When I meant “sharding with extra steps”
I was speaking through the perspective of the user.
My intuition is that a Blockchain that supports sharding natively on the protocol would be able to abstract it away from users and developers, in theory.
The current experience with rollups aren’t a nice experience with the bridging and handling of multiple accounts and networks. Also using a rollup based asset as gas and not the main asset is also troublesome to me.
Also my intuition with this approach is that these rollups become large silos of network activity, largely independent of the main chain, where you only pull your assets on the main chain when you intend to sell some assets since your exchange doesn’t support the rollup based asset.
Because of this siloed property, the security of the asset in the main chain boils down to your most insecure layer 2.
I’m also skeptical behind the incentives and game theory running a layer 2, at what point in TVL is the layer 2 incentivized to “overtake” the layer 1? What would the dynamics be when a layer 2 is more popular then the layer 1 and people never leave the layer 2?
It’s not obvious to me that a layer 1 that isn’t the main hub of activity, (not just a settlement layer for third party layer 2 proofs) would have any merit to continue its existence.

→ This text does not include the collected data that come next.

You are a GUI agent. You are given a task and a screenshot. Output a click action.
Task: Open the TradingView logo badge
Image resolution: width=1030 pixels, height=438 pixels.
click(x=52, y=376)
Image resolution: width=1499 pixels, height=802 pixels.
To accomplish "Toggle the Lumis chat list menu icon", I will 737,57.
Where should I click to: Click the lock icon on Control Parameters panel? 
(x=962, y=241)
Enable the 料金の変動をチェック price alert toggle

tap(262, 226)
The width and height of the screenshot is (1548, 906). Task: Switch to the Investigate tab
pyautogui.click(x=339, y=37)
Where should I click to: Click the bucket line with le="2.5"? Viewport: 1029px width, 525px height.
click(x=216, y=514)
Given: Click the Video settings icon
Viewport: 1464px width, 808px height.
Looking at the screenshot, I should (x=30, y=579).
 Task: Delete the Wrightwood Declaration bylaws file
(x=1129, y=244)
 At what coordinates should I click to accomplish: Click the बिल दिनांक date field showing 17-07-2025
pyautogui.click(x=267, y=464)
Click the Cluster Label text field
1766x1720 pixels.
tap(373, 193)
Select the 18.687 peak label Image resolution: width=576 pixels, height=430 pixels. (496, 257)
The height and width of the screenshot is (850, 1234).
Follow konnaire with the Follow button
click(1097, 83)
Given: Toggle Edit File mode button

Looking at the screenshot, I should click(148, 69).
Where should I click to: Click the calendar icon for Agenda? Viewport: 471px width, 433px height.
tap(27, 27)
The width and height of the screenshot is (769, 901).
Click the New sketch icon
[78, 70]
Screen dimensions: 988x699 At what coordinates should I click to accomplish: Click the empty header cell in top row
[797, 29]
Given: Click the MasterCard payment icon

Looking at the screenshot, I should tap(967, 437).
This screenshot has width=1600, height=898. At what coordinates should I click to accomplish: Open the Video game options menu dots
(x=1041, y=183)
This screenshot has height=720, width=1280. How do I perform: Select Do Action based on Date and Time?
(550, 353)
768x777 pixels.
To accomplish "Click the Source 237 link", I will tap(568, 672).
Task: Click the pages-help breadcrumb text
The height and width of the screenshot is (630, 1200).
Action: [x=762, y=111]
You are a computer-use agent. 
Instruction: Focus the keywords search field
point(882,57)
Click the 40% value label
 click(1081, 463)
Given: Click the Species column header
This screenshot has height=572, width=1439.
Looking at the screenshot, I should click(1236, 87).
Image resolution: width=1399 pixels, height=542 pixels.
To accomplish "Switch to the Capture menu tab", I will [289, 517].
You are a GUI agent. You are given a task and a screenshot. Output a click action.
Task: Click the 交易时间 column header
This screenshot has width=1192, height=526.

However this is just speculation on my part.
Of course, this is more a paranoia based point and might not be all realistic in practice.
I also believe that in a non sharded Blockchain, there’s an upper limit of how many layer 2s a Blockchain could support, since the limited gas per block. This essentially clogs up the main chain just to process layer 2s after a certain threshold of high activity.
So it is a possibility where a Blockchain still has high fees and the poor UI/UX of a rollup based Blockchain.
In my opinion, a cryptocurrency no longer becomes a cryptocurrency when you can’t transact on it cheaply without jumping through hoops, (bridging your assets to whatever layer 2 the payee wants to accept).
Also it’s not obvious to me that every layer 2 wrapped native asset will be accepted by all, in the far future where crypto becomes more of a medium of exchange.
I also want to point out that ETH 2.0 actually was juggling the idea of sharding their Blockchain but still run computation on layer 2s. Only sharding state.
This implies to me that after a certain threshold of high activity that sharding is needed, whether or not you use layer 2s.
That being said, I understand the technical merits of a layer 2, especially zero knowledge. I don’t doubt the technology at all but I’m afraid that rollups and layer 2s are hyper-optimizing for the current use case and demographic (a handful of early adopters and enthusiasts) that are willing to bridge and put up with whatever UI/UX pain points.
Obviously my crux of my argument would be destroyed if a rollup(s) based implementation was incredibly user friendly and cheap for all users in any part of the stack (layer 1 and layer 2).